(Saved data entries)

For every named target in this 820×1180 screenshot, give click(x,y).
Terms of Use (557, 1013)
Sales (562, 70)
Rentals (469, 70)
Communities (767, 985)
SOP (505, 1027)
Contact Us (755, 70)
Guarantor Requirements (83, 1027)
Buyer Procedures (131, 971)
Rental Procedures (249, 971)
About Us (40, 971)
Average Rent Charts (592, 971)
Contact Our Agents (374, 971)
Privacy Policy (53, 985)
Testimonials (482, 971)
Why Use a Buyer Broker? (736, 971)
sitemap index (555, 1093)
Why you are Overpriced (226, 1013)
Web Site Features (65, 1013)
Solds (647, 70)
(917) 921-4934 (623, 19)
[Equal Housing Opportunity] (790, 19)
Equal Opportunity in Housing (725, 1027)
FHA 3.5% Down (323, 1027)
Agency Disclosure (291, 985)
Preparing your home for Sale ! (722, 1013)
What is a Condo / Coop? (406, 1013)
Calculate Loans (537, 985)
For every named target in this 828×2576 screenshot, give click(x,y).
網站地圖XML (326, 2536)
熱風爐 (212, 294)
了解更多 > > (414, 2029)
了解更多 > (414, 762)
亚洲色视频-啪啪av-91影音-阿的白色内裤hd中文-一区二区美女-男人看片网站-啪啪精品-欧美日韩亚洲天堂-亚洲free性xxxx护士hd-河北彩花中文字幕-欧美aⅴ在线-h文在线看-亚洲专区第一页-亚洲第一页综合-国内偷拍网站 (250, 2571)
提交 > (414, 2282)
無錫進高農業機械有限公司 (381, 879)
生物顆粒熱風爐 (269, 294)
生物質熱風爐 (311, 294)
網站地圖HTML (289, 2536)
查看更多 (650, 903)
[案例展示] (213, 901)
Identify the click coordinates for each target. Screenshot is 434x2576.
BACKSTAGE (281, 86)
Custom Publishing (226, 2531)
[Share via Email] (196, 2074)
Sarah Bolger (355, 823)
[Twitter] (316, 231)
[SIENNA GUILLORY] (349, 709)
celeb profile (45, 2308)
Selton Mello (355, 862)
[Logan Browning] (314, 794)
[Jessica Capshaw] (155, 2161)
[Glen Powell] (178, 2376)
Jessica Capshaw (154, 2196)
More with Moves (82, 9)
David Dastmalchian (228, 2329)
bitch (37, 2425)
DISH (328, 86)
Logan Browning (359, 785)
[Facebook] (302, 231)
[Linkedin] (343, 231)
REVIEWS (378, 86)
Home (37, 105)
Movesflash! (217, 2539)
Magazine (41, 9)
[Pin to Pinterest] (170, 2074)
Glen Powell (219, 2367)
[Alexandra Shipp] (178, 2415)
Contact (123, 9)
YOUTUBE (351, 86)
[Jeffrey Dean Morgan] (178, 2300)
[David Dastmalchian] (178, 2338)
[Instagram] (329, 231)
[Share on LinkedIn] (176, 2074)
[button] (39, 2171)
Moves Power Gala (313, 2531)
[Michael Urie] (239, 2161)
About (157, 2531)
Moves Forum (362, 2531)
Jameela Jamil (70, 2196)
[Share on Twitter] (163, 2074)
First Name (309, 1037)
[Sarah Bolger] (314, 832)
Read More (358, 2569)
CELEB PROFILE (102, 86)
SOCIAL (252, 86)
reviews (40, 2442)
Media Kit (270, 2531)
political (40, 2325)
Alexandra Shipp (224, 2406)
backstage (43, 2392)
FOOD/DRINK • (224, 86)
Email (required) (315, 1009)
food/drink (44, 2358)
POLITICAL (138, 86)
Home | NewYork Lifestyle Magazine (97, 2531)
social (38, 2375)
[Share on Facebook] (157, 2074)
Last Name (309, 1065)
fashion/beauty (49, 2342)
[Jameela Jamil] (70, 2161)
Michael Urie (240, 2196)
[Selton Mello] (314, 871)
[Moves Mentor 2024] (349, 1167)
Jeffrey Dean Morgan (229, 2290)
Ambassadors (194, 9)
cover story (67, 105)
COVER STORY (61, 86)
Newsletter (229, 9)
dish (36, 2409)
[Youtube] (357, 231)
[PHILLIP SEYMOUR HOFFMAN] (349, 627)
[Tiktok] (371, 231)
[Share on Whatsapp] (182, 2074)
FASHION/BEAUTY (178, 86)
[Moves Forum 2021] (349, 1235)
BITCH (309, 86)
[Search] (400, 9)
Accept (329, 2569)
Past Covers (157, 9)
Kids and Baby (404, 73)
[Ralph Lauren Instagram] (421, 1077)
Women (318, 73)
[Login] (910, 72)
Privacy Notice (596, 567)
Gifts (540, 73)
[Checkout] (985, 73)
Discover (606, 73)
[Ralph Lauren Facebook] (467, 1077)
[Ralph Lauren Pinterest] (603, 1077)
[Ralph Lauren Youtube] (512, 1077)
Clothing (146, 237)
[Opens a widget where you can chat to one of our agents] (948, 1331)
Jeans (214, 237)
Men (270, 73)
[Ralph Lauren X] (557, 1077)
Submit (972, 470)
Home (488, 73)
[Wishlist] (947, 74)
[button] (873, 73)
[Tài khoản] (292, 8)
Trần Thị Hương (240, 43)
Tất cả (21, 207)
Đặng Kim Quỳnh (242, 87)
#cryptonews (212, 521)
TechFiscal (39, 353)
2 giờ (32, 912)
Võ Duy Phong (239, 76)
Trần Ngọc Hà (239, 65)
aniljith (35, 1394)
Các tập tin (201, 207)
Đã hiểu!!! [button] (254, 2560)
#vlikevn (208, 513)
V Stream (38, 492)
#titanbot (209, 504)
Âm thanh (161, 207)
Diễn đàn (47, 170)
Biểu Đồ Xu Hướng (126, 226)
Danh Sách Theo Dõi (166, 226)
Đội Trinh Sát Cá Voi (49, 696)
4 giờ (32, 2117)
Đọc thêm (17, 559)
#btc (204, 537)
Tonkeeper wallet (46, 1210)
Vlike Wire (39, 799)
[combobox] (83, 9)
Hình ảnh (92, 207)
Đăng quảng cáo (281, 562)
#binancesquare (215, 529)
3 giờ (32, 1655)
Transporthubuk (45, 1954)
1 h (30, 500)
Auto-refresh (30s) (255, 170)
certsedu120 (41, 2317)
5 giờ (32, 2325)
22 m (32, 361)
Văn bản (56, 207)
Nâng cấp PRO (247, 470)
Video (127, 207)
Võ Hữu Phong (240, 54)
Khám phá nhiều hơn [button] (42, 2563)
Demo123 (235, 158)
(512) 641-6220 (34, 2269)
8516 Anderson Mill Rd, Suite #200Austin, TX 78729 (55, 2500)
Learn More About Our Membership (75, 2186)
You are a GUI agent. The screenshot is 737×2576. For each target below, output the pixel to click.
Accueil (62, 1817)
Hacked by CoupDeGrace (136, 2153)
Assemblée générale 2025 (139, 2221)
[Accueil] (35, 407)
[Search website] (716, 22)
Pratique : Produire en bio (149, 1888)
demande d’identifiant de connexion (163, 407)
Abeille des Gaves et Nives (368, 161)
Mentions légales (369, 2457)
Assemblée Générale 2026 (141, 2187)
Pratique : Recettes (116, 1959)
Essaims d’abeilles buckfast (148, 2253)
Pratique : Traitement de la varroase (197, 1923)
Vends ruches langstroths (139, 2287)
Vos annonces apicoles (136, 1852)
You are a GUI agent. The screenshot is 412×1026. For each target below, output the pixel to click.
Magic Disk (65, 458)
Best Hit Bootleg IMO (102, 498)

Problem: Each line above must be retyped exactly.

Answer space:
For every named target in this 820×1180 screenshot, give click(x,y).
Terms of Use (557, 1013)
Sales (562, 70)
Rentals (469, 70)
Communities (767, 985)
SOP (505, 1027)
Contact Us (755, 70)
Guarantor Requirements (83, 1027)
Buyer Procedures (131, 971)
Rental Procedures (249, 971)
About Us (40, 971)
Average Rent Charts (592, 971)
Contact Our Agents (374, 971)
Privacy Policy (53, 985)
Testimonials (482, 971)
Why Use a Buyer Broker? (736, 971)
sitemap index (555, 1093)
Why you are Overpriced (226, 1013)
Web Site Features (65, 1013)
Solds (647, 70)
(917) 921-4934 (623, 19)
[Equal Housing Opportunity] (790, 19)
Equal Opportunity in Housing (725, 1027)
FHA 3.5% Down (323, 1027)
Agency Disclosure (291, 985)
Preparing your home for Sale ! (722, 1013)
What is a Condo / Coop? (406, 1013)
Calculate Loans (537, 985)
For every named target in this 828×2576 screenshot, give click(x,y).
網站地圖XML (326, 2536)
熱風爐 (212, 294)
了解更多 > > (414, 2029)
了解更多 > (414, 762)
亚洲色视频-啪啪av-91影音-阿的白色内裤hd中文-一区二区美女-男人看片网站-啪啪精品-欧美日韩亚洲天堂-亚洲free性xxxx护士hd-河北彩花中文字幕-欧美aⅴ在线-h文在线看-亚洲专区第一页-亚洲第一页综合-国内偷拍网站 (250, 2571)
提交 > (414, 2282)
無錫進高農業機械有限公司 (381, 879)
生物顆粒熱風爐 (269, 294)
生物質熱風爐 (311, 294)
網站地圖HTML (289, 2536)
查看更多 (650, 903)
[案例展示] (213, 901)
Identify the click coordinates for each target. Screenshot is 434x2576.
BACKSTAGE (281, 86)
Custom Publishing (226, 2531)
[Share via Email] (196, 2074)
Sarah Bolger (355, 823)
[Twitter] (316, 231)
[SIENNA GUILLORY] (349, 709)
celeb profile (45, 2308)
Selton Mello (355, 862)
[Logan Browning] (314, 794)
[Jessica Capshaw] (155, 2161)
[Glen Powell] (178, 2376)
Jessica Capshaw (154, 2196)
More with Moves (82, 9)
David Dastmalchian (228, 2329)
bitch (37, 2425)
DISH (328, 86)
Logan Browning (359, 785)
[Facebook] (302, 231)
[Linkedin] (343, 231)
REVIEWS (378, 86)
Home (37, 105)
Movesflash! (217, 2539)
Magazine (41, 9)
[Pin to Pinterest] (170, 2074)
Glen Powell (219, 2367)
[Alexandra Shipp] (178, 2415)
Contact (123, 9)
YOUTUBE (351, 86)
[Jeffrey Dean Morgan] (178, 2300)
[David Dastmalchian] (178, 2338)
[Instagram] (329, 231)
[Share on LinkedIn] (176, 2074)
[button] (39, 2171)
Moves Power Gala (313, 2531)
[Michael Urie] (239, 2161)
About (157, 2531)
Moves Forum (362, 2531)
Jameela Jamil (70, 2196)
[Share on Twitter] (163, 2074)
First Name (309, 1037)
[Sarah Bolger] (314, 832)
Read More (358, 2569)
CELEB PROFILE (102, 86)
SOCIAL (252, 86)
reviews (40, 2442)
Media Kit (270, 2531)
political (40, 2325)
Alexandra Shipp (224, 2406)
backstage (43, 2392)
FOOD/DRINK • (224, 86)
Email (required) (315, 1009)
food/drink (44, 2358)
POLITICAL (138, 86)
Home | NewYork Lifestyle Magazine (97, 2531)
social (38, 2375)
[Share on Facebook] (157, 2074)
Last Name (309, 1065)
fashion/beauty (49, 2342)
[Jameela Jamil] (70, 2161)
Michael Urie (240, 2196)
[Selton Mello] (314, 871)
[Moves Mentor 2024] (349, 1167)
Jeffrey Dean Morgan (229, 2290)
Ambassadors (194, 9)
cover story (67, 105)
COVER STORY (61, 86)
Newsletter (229, 9)
dish (36, 2409)
[Youtube] (357, 231)
[PHILLIP SEYMOUR HOFFMAN] (349, 627)
[Tiktok] (371, 231)
[Share on Whatsapp] (182, 2074)
FASHION/BEAUTY (178, 86)
[Moves Forum 2021] (349, 1235)
BITCH (309, 86)
[Search] (400, 9)
Accept (329, 2569)
Past Covers (157, 9)
Kids and Baby (404, 73)
[Ralph Lauren Instagram] (421, 1077)
Women (318, 73)
[Login] (910, 72)
Privacy Notice (596, 567)
Gifts (540, 73)
[Checkout] (985, 73)
Discover (606, 73)
[Ralph Lauren Facebook] (467, 1077)
[Ralph Lauren Pinterest] (603, 1077)
[Ralph Lauren Youtube] (512, 1077)
Clothing (146, 237)
[Opens a widget where you can chat to one of our agents] (948, 1331)
Jeans (214, 237)
Men (270, 73)
[Ralph Lauren X] (557, 1077)
Submit (972, 470)
Home (488, 73)
[Wishlist] (947, 74)
[button] (873, 73)
[Tài khoản] (292, 8)
Trần Thị Hương (240, 43)
Tất cả (21, 207)
Đặng Kim Quỳnh (242, 87)
#cryptonews (212, 521)
TechFiscal (39, 353)
2 giờ (32, 912)
Võ Duy Phong (239, 76)
Trần Ngọc Hà (239, 65)
aniljith (35, 1394)
Các tập tin (201, 207)
Đã hiểu!!! [button] (254, 2560)
#vlikevn (208, 513)
V Stream (38, 492)
#titanbot (209, 504)
Âm thanh (161, 207)
Diễn đàn (47, 170)
Biểu Đồ Xu Hướng (126, 226)
Danh Sách Theo Dõi (166, 226)
Đội Trinh Sát Cá Voi (49, 696)
4 giờ (32, 2117)
Đọc thêm (17, 559)
#btc (204, 537)
Tonkeeper wallet (46, 1210)
Vlike Wire (39, 799)
[combobox] (83, 9)
Hình ảnh (92, 207)
Đăng quảng cáo (281, 562)
#binancesquare (215, 529)
3 giờ (32, 1655)
Transporthubuk (45, 1954)
1 h (30, 500)
Auto-refresh (30s) (255, 170)
certsedu120 (41, 2317)
5 giờ (32, 2325)
22 m (32, 361)
Văn bản (56, 207)
Nâng cấp PRO (247, 470)
Video (127, 207)
Võ Hữu Phong (240, 54)
Khám phá nhiều hơn [button] (42, 2563)
Demo123 (235, 158)
(512) 641-6220 (34, 2269)
8516 Anderson Mill Rd, Suite #200Austin, TX 78729 (55, 2500)
Learn More About Our Membership (75, 2186)
You are a GUI agent. The screenshot is 737×2576. For each target below, output the pixel to click.
Accueil (62, 1817)
Hacked by CoupDeGrace (136, 2153)
Assemblée générale 2025 (139, 2221)
[Accueil] (35, 407)
[Search website] (716, 22)
Pratique : Produire en bio (149, 1888)
demande d’identifiant de connexion (163, 407)
Abeille des Gaves et Nives (368, 161)
Mentions légales (369, 2457)
Assemblée Générale 2026 (141, 2187)
Pratique : Recettes (116, 1959)
Essaims d’abeilles buckfast (148, 2253)
Pratique : Traitement de la varroase (197, 1923)
Vends ruches langstroths (139, 2287)
Vos annonces apicoles (136, 1852)
You are a GUI agent. The screenshot is 412×1026. For each target below, output the pixel to click.
Magic Disk (65, 458)
Best Hit Bootleg IMO (102, 498)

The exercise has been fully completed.